#### ASSIGNMENT
Make an exact copy, without pictures, of the lines below from the one containing "Screen dimensions: 1270x952" to the last line, both ends included.

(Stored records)
__________________________________________________
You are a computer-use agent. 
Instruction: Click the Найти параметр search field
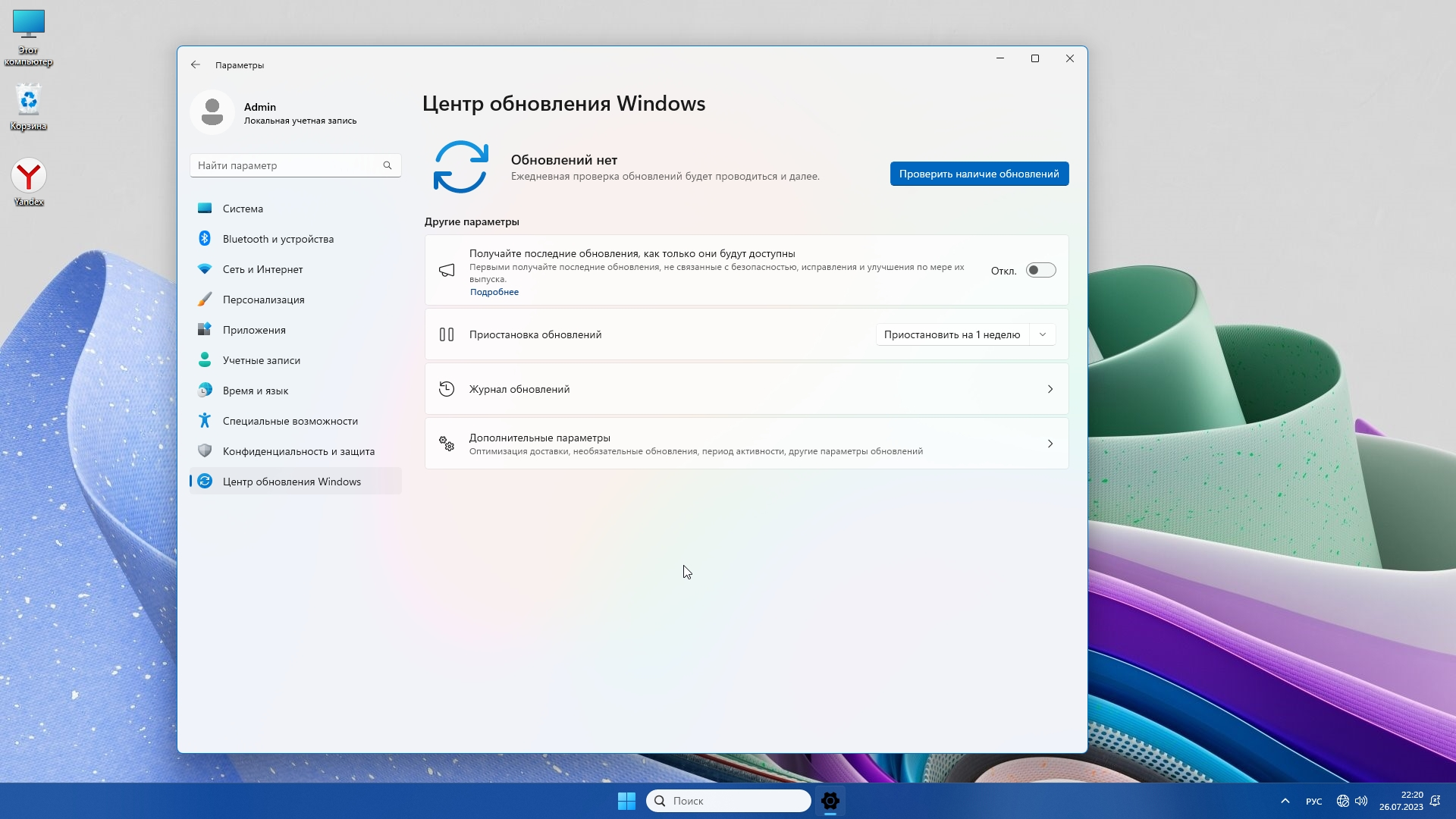[287, 165]
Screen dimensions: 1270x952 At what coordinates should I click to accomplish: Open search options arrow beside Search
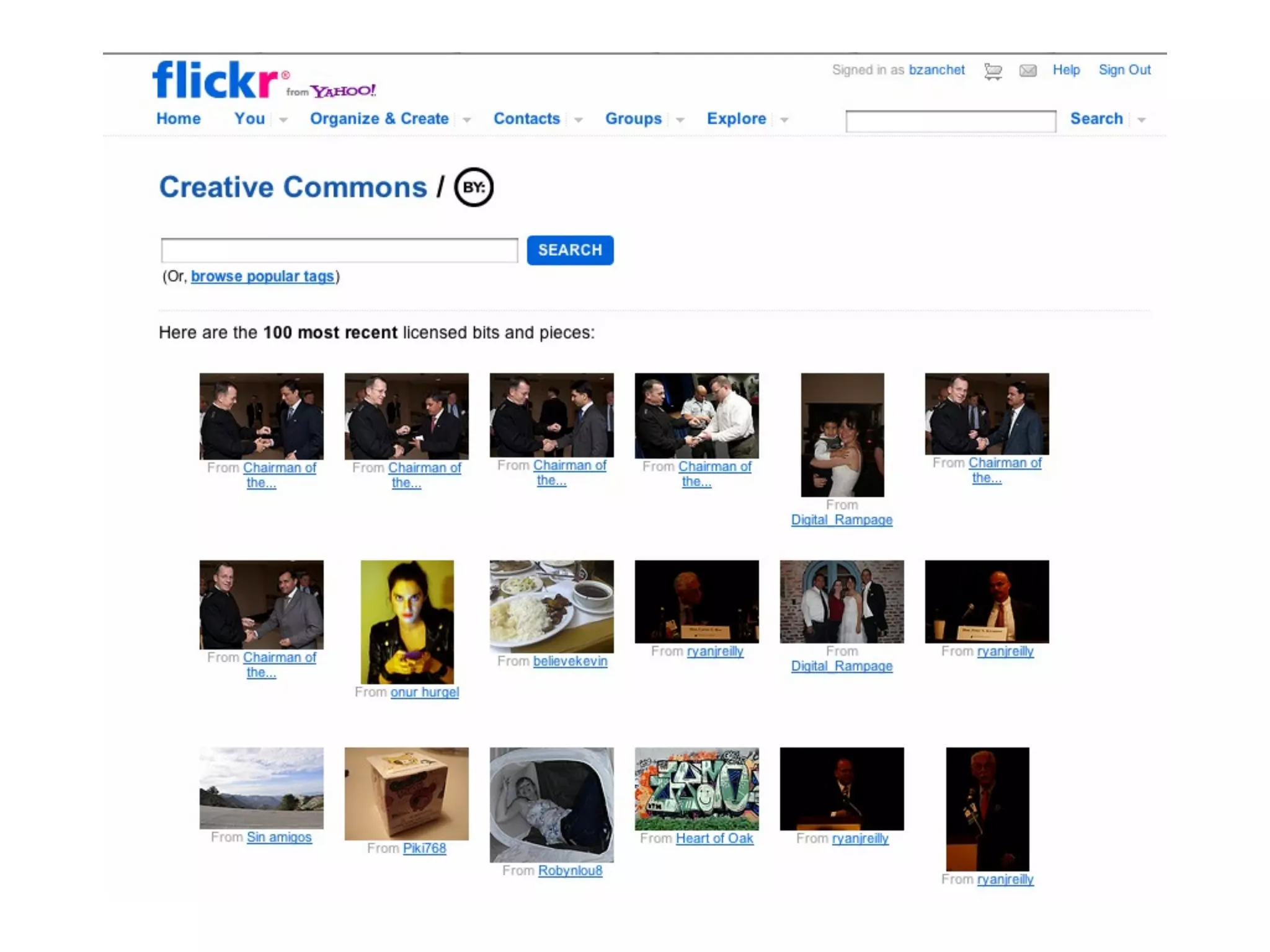point(1142,120)
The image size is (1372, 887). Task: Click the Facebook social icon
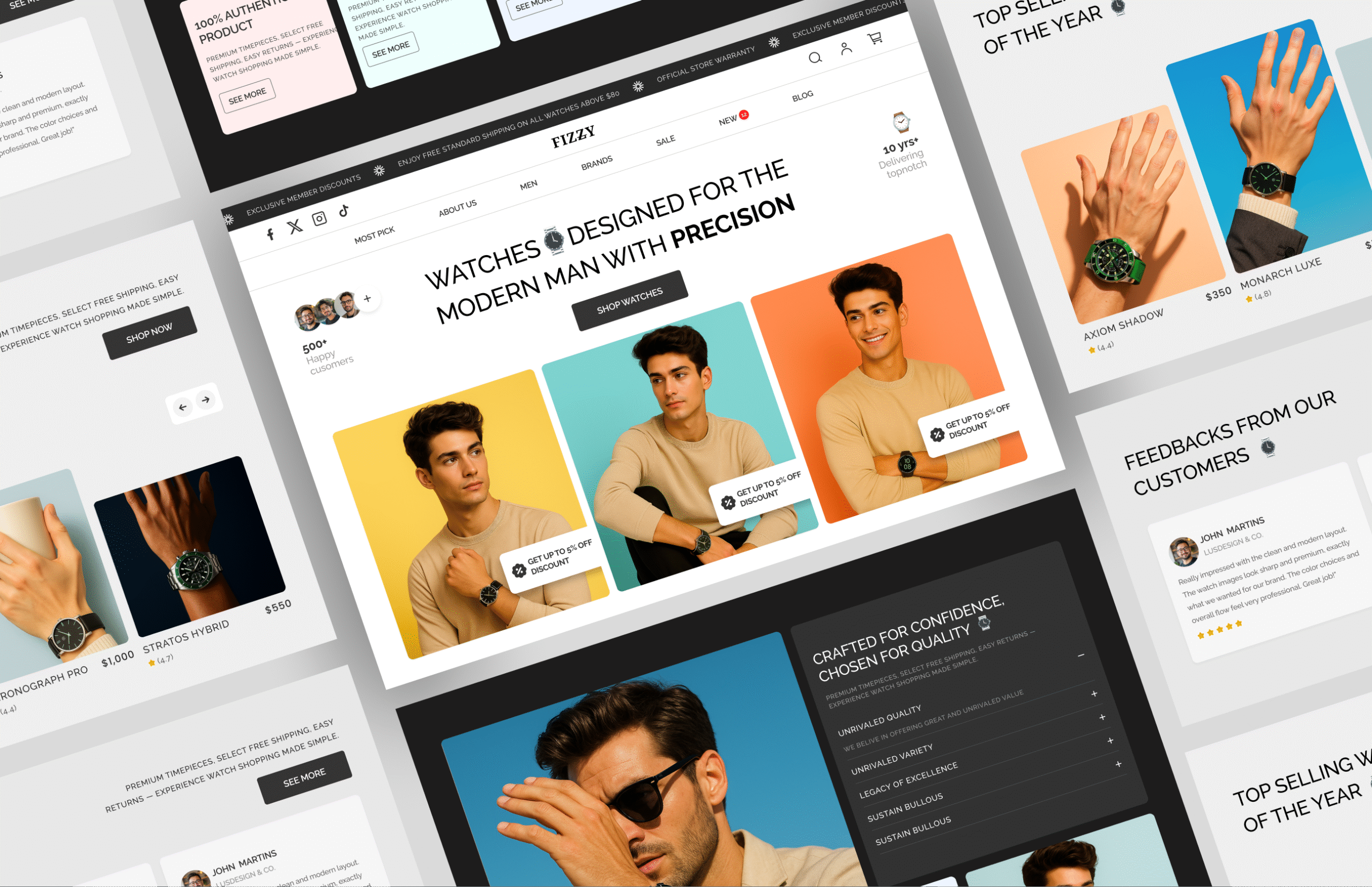[x=270, y=234]
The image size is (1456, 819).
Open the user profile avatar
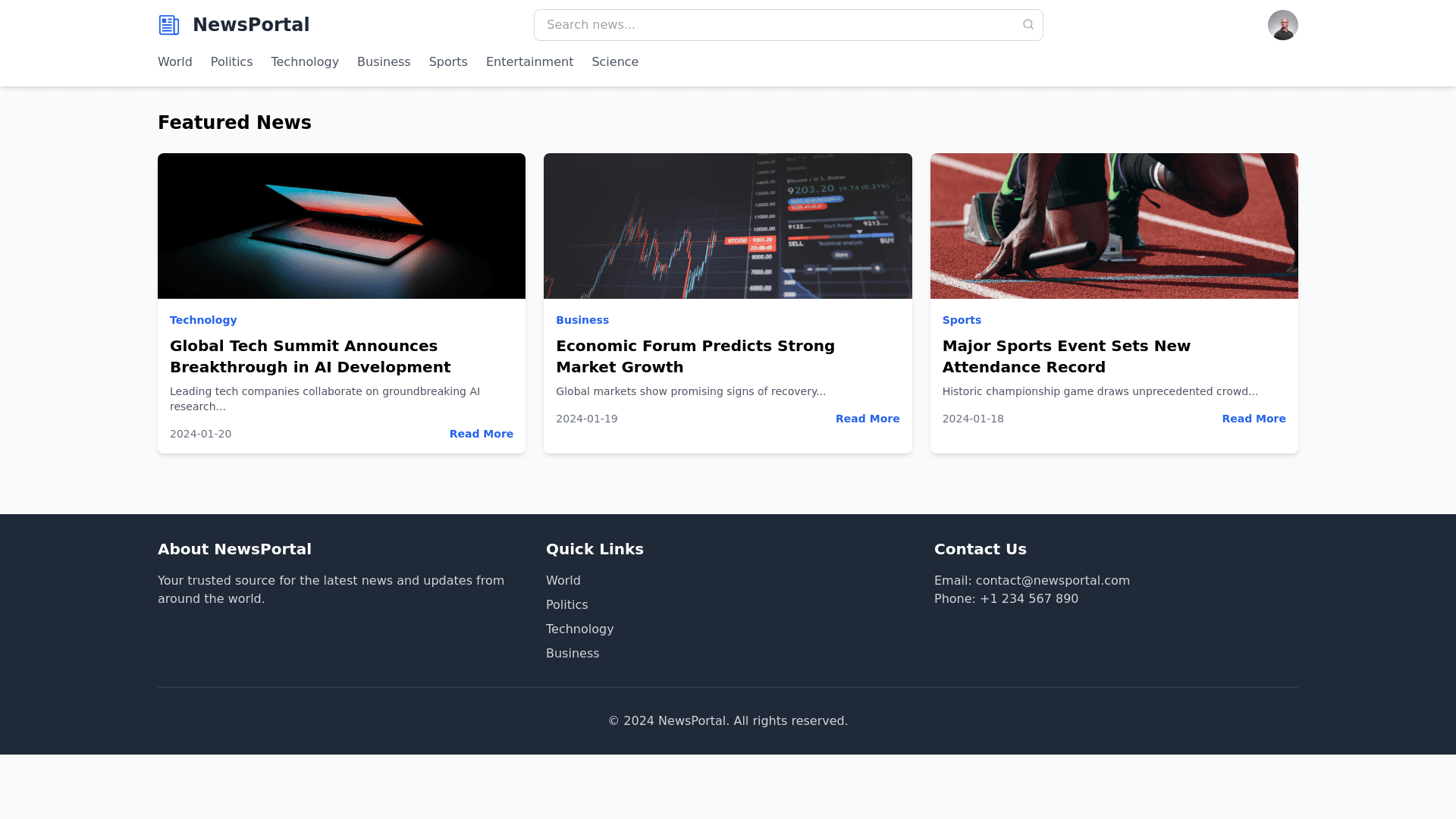click(x=1282, y=25)
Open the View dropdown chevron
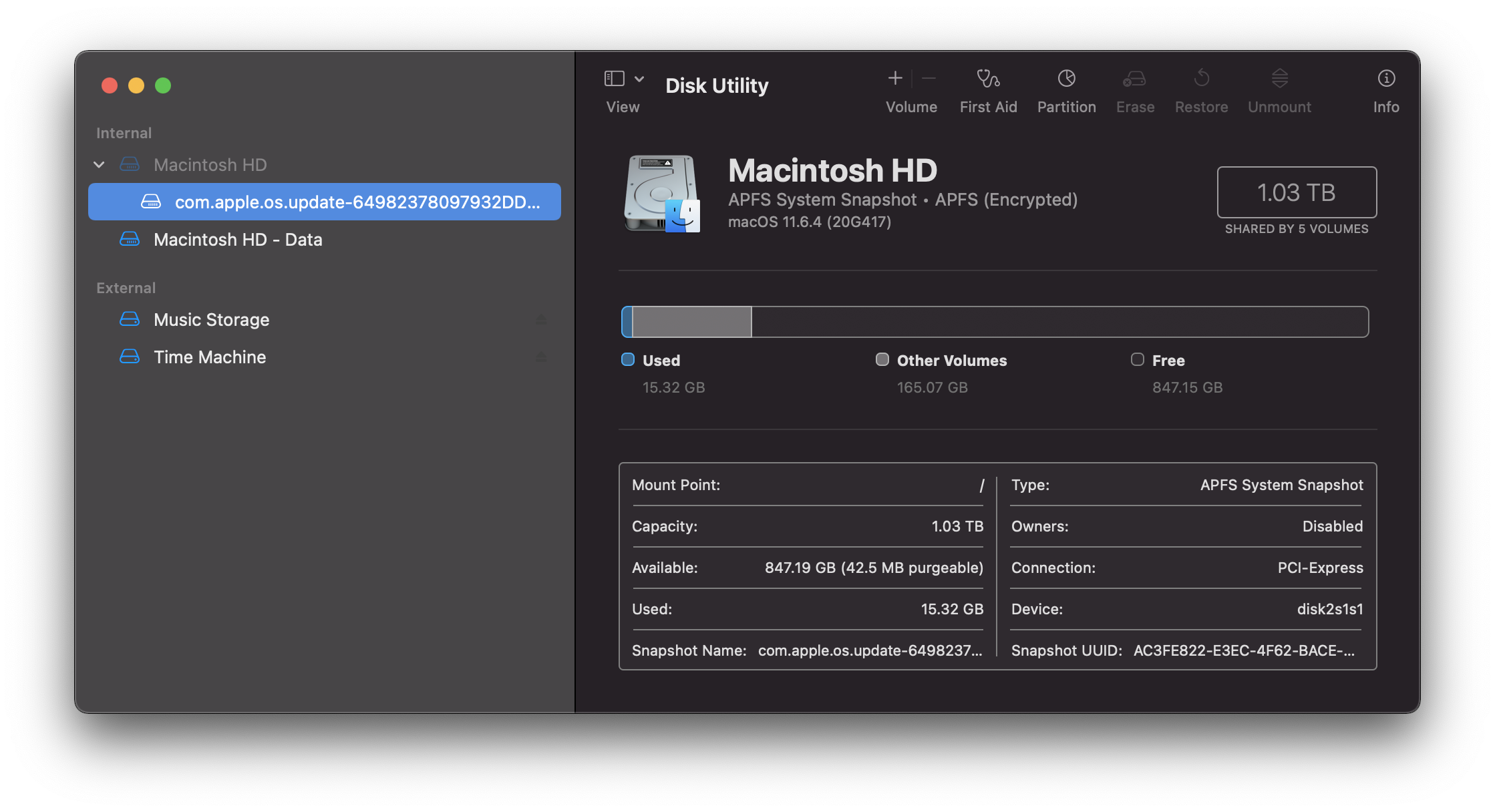This screenshot has height=812, width=1495. click(x=639, y=79)
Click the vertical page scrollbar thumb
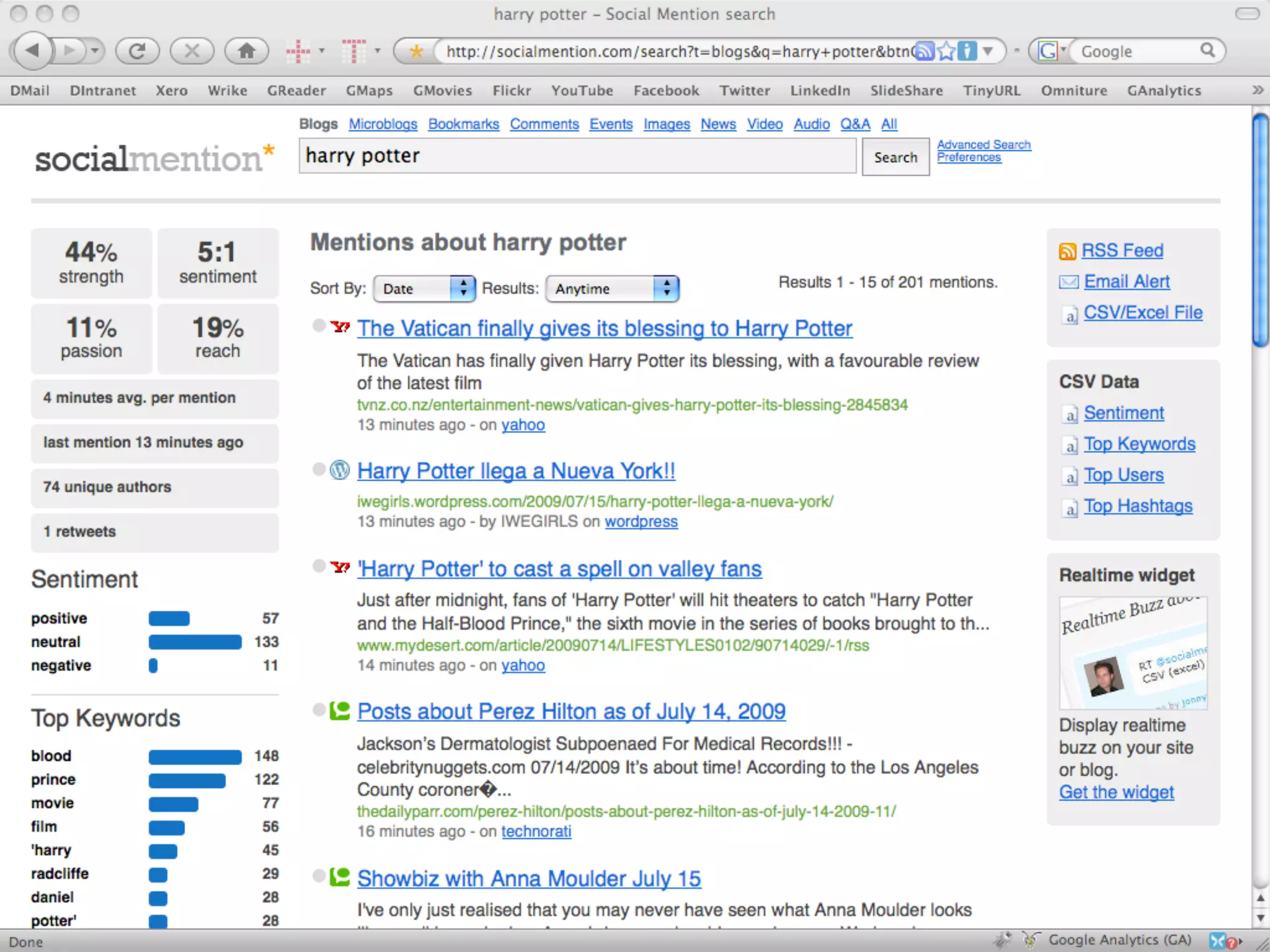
__________________________________________________
#### RESPONSE TO THIS EXERCISE
Screen dimensions: 1270x952 At what coordinates should I click to accomplish: Open search options arrow beside Search
point(1142,120)
The image size is (1372, 887). Task: Click the Facebook social icon
[x=270, y=234]
The image size is (1456, 819).
Open the user profile avatar
click(x=1282, y=25)
Open the View dropdown chevron
This screenshot has height=812, width=1495. click(x=639, y=79)
Click the vertical page scrollbar thumb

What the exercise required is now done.